Le problème, c’est qu’en doublant les droits de scolarité pour les étudiants canadiens des établissements anglophones, on les rend inévitablement moins attrayants. Il y aura moins d’étudiants qui vont venir au Québec, ce qui fait qu’on a toutes les chances de ne récolter qu’une faible part des 100 millions. C’est la loi de l’offre et de la demande, et il n’y a pas de « clause nonobstant » pour ça.

Mais la véritable justification du gouvernement est d’un autre ordre. En conférence de presse, le ministre de la Langue française, Jean-François Roberge, affirmait : « Est-ce qu’on souhaite avoir 10, 20, 30 000 personnes qui viennent de l’extérieur, que ce soit des étudiants étrangers ou des étudiants canadiens hors Québec, qui ne parlent pas français, qui viennent s’installer au centre-ville de Montréal ? »

Bref, la hausse des droits de scolarité est nécessaire parce que le gouvernement Legault estime qu’on entend trop d’anglais au centre-ville de Montréal.

Si cela est vrai, selon la même logique, le gouvernement devrait cesser immédiatement toute publicité pour attirer des touristes américains et canadiens-anglais au Québec. Parce que l’été, on entend beaucoup d’anglais dans le Vieux-Montréal, et même dans le Vieux-Québec !

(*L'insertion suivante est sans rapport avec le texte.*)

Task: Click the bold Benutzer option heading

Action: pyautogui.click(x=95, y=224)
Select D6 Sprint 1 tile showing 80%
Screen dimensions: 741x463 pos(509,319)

De toute façon, la langue parlée au centre-ville est un indicateur bien aléatoire de la situation linguistique dans la région de Montréal. S’il y a recul du français, c’est tout autant une conséquence de l’exode des francophones vers des banlieues de plus en plus éloignées, qui fait qu’ils n’ont plus guère de raisons de venir au centre-ville.

On voit à quel point le but réel de cette nouvelle politique n’a que peu à voir avec le financement des universités et qu’elle ne vise qu’a convaincre les électeurs plus nationalistes de ne pas abandonner la CAQ. Quitte à se tirer dans le pied.

Parce qu’en nuisant aux universités anglophones, on nuit au Québec tout entier, et à Montréal en particulier. On vit dans un monde où il est difficile de recruter et de retenir les meilleurs chercheurs et les meilleurs talents. Avoir des établissements anglophones de qualité, ça donne accès à un plus gros bassin de talents et à un plus grand nombre de réseaux de chercheurs.

Un exemple : est-ce que Montréal est mal servi par le fait qu’il abrite non pas un, mais deux grands hôpitaux universitaires ? Ce qui signifie deux fois plus de chercheurs, et deux fois plus de lits de soins de pointe où, en passant, les patients qui le souhaitent sont traités en français.

Le plus important devrait être d’attirer au Québec les meilleurs talents dans tous les domaines et de leur donner l’occasion de s’installer ici et d’utiliser leurs connaissances de pointe ici, plutôt que de les voir partir dès qu’ils auront reçu leur diplôme universitaire.

Montréal est aujourd’hui considéré comme la ville la plus trilingue – ceux qui parlent trois langues ou plus – sur ce continent. Ça pourrait être un avantage considérable, mais le gouvernement n’essaie aucunement d’en faire la promotion ou d’en tirer profit.

Il préfère essayer de gagner quelques points dans les sondages sur le dos des universités anglophones et des étudiants étrangers. Même quand cela veut dire se tirer dans le pied.